• **Given problem**
Render everything in the records from the line containing "Where should I" down to the line containing "coord(802,457)" as a Markdown table with the columns Row and Line text, skipping blank lines. Leave the pictures out of the answer.

:: Record excerpts

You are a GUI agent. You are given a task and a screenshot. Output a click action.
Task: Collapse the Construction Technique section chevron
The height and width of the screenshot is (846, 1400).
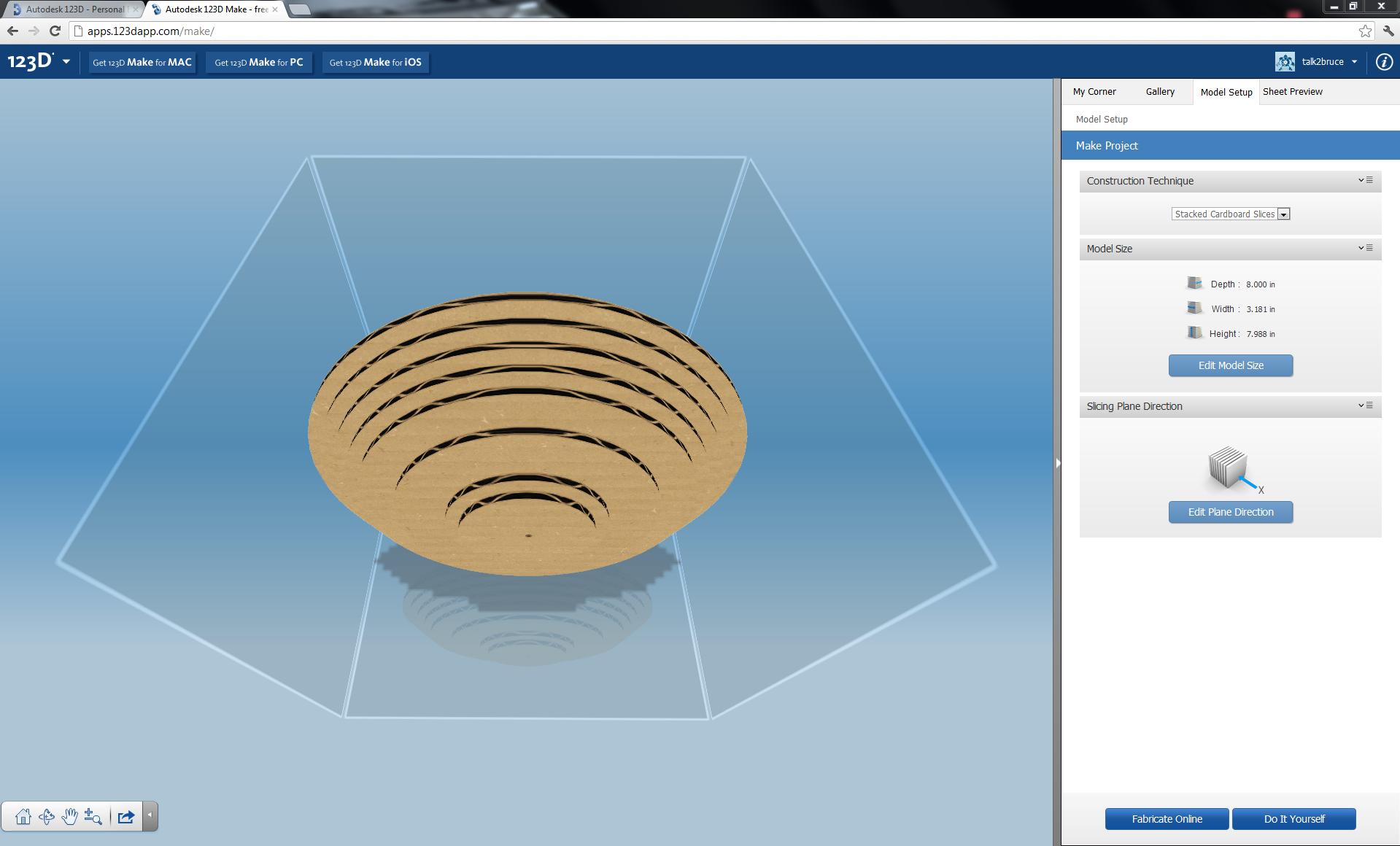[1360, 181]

::::
:: Record excerpts

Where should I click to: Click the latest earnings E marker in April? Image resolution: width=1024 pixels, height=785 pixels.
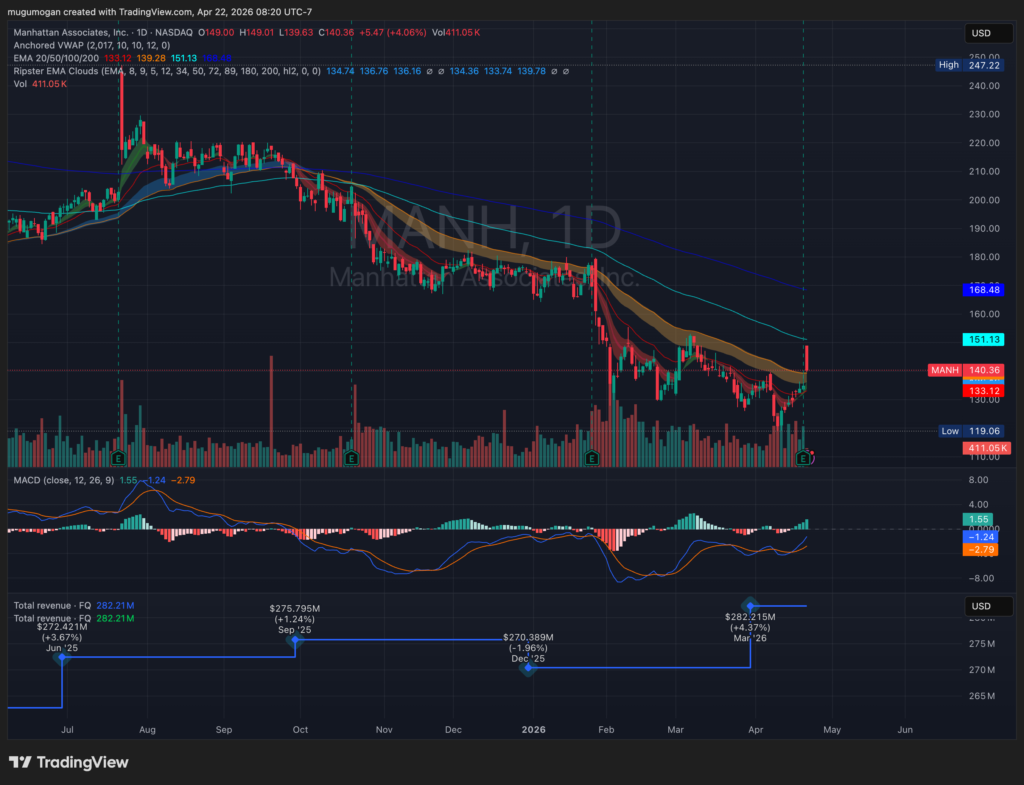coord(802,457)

::::

• **Worked solution**
| Row | Line text |
|---|---|
| 1 | Where should I click to: Click the latest earnings E marker in April? Image resolution: width=1024 pixels, height=785 pixels. |
| 2 | coord(802,457) |